● **RAW DATA**:
#####

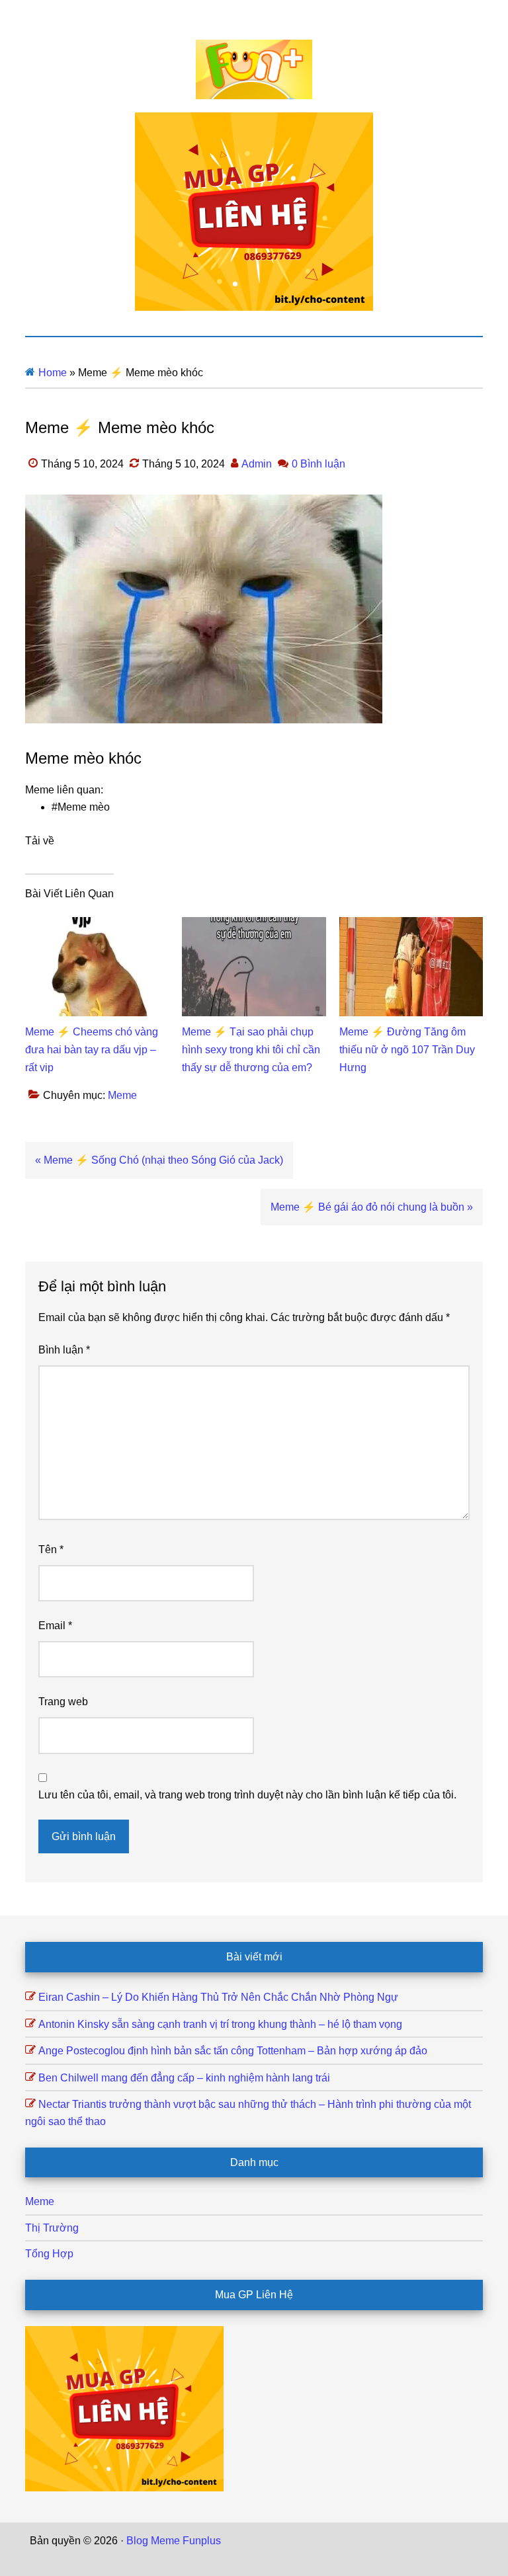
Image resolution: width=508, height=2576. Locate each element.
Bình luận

#####

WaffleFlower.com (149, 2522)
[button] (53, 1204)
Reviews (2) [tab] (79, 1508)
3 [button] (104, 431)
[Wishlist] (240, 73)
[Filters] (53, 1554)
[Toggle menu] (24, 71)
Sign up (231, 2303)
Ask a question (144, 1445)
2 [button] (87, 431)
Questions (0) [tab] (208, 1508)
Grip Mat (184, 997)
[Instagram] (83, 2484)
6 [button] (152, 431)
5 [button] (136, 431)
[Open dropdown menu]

#####

● **PROBLEM**: Go through the records above and copy every line holding the word "button".

● **ANSWER TO THE PROBLEM**:
[button] (53, 1204)
3 [button] (104, 431)
2 [button] (87, 431)
6 [button] (152, 431)
5 [button] (136, 431)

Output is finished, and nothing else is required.